• _Your objective_: Transcribe precisely, and only, the lines beginning at the line containing "The height and" and ending at the final line of the material below.

------------------------------

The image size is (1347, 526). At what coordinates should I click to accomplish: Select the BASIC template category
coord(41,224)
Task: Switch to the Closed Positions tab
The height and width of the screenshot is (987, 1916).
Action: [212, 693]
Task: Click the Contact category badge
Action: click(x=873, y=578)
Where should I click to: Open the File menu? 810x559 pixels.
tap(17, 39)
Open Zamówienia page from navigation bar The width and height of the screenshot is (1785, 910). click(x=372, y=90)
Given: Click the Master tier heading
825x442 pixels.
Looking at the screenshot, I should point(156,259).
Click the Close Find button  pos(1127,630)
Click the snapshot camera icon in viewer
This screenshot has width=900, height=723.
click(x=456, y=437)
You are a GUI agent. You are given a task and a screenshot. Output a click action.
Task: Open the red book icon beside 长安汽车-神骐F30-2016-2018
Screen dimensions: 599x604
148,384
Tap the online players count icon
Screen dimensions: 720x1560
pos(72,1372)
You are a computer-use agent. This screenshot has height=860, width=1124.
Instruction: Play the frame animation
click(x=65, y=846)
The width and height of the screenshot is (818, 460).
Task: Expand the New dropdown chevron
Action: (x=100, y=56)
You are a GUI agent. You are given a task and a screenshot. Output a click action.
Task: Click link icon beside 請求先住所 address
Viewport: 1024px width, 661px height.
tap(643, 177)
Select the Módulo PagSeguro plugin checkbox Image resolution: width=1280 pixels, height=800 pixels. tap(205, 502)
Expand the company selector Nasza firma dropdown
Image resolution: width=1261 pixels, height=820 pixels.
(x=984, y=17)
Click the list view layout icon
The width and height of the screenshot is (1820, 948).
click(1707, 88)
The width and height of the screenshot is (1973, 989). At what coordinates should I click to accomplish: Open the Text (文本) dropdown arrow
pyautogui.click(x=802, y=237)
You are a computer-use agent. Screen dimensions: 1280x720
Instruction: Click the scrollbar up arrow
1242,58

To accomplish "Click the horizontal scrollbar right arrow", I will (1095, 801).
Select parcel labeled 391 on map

------------------------------

• _Answer space_:
The height and width of the screenshot is (987, 1916).
Action: [212, 693]
Task: Click the Contact category badge
Action: click(x=873, y=578)
Where should I click to: Open the File menu? 810x559 pixels.
tap(17, 39)
Open Zamówienia page from navigation bar The width and height of the screenshot is (1785, 910). click(x=372, y=90)
Given: Click the Master tier heading
825x442 pixels.
Looking at the screenshot, I should point(156,259).
Click the Close Find button  pos(1127,630)
Click the snapshot camera icon in viewer
This screenshot has width=900, height=723.
click(x=456, y=437)
You are a GUI agent. You are given a task and a screenshot. Output a click action.
Task: Open the red book icon beside 长安汽车-神骐F30-2016-2018
Screen dimensions: 599x604
148,384
Tap the online players count icon
Screen dimensions: 720x1560
pos(72,1372)
You are a computer-use agent. This screenshot has height=860, width=1124.
Instruction: Play the frame animation
click(x=65, y=846)
The width and height of the screenshot is (818, 460).
Task: Expand the New dropdown chevron
Action: (x=100, y=56)
You are a GUI agent. You are given a task and a screenshot. Output a click action.
Task: Click link icon beside 請求先住所 address
Viewport: 1024px width, 661px height.
tap(643, 177)
Select the Módulo PagSeguro plugin checkbox Image resolution: width=1280 pixels, height=800 pixels. tap(205, 502)
Expand the company selector Nasza firma dropdown
Image resolution: width=1261 pixels, height=820 pixels.
(x=984, y=17)
Click the list view layout icon
The width and height of the screenshot is (1820, 948).
click(1707, 88)
The width and height of the screenshot is (1973, 989). At what coordinates should I click to accomplish: Open the Text (文本) dropdown arrow
pyautogui.click(x=802, y=237)
You are a computer-use agent. Screen dimensions: 1280x720
Instruction: Click the scrollbar up arrow
1242,58

To accomplish "Click the horizontal scrollbar right arrow", I will (1095, 801).
Select parcel labeled 391 on map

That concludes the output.